Family businesses need to revisit plans after APR and BPR cap rises, says FFT Accountants

The Government’s decision to increase the 100 per cent Agricultural Property Relief and Business Property Relief cap from £1 million to £2.5 million has been welcomed by advisers working with family farms and owner-managed businesses.

Sam Bacall, Partner at FFT Accountants in Manchester, says the announcement provides much-needed clarity after a prolonged period of uncertainty.

“This is very positive news,” he says. “A number of our clients have been grappling with this over the past year and the increase will bring some reassurance. Many company valuations are likely to fall within the new threshold, which feels far more appropriate for owner-managed businesses.”

In the Autumn Budget announcement a few weeks before the cap increase was made public, the Government also revealed that the allowance will be transferable between spouses and civil partners.
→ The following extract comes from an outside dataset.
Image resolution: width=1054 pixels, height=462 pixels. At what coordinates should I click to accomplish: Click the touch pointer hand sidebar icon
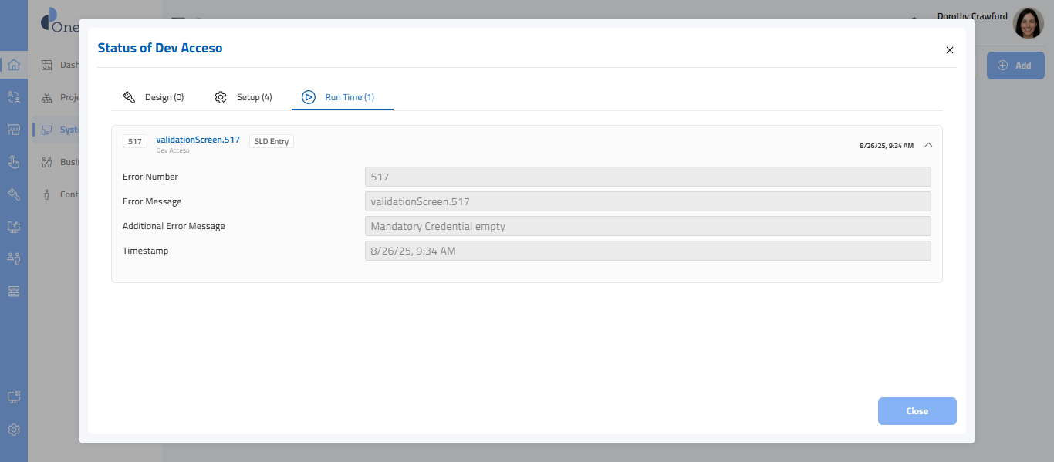click(x=13, y=162)
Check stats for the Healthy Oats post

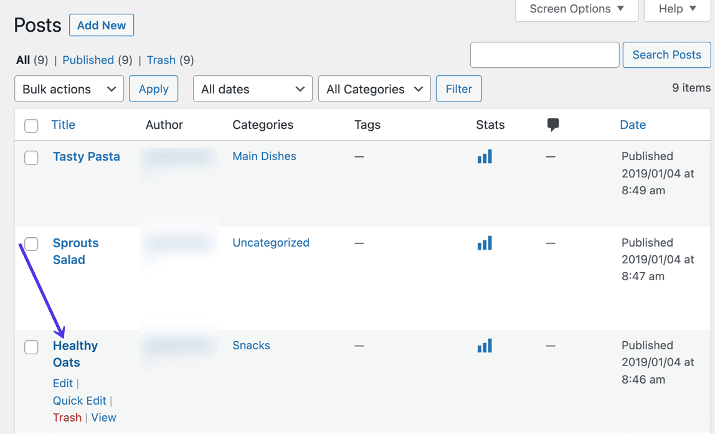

“A total allowance of £5 million across spouses is far healthier than £2 million,” Sam says.

“If used correctly, that could represent a potential Inheritance Tax saving of around £600,000, which I’m sure many will agree will be a meaningful difference for family businesses and farms planning for succession.

“Couples need to ensure arrangements are formally planned so the full benefit is captured. Issues such as incomplete valuation records, existing Wills or uneven ownership can result in part of the allowance being lost.”

The businesses most likely to benefit are those where owners are approaching retirement age and decisions can no longer be delayed.

Some families have already taken action in response to the previously announced £1 million cap. Sam says those strategies may still be valid.

“If share changes or gifts have already been made, they will probably still stand and achieve what was originally intended,” he says.

“However, anyone who has not yet made a decision should now re-review their position in light of the new threshold.”

After several policy announcements and reversals, Sam expects a period of stability.

“We would be surprised to see further changes under the current Government in the near term,” he says.

“The uncertainty created so far has already been significant, so is sensible to plan around the current rules, but not to rush into decisions.”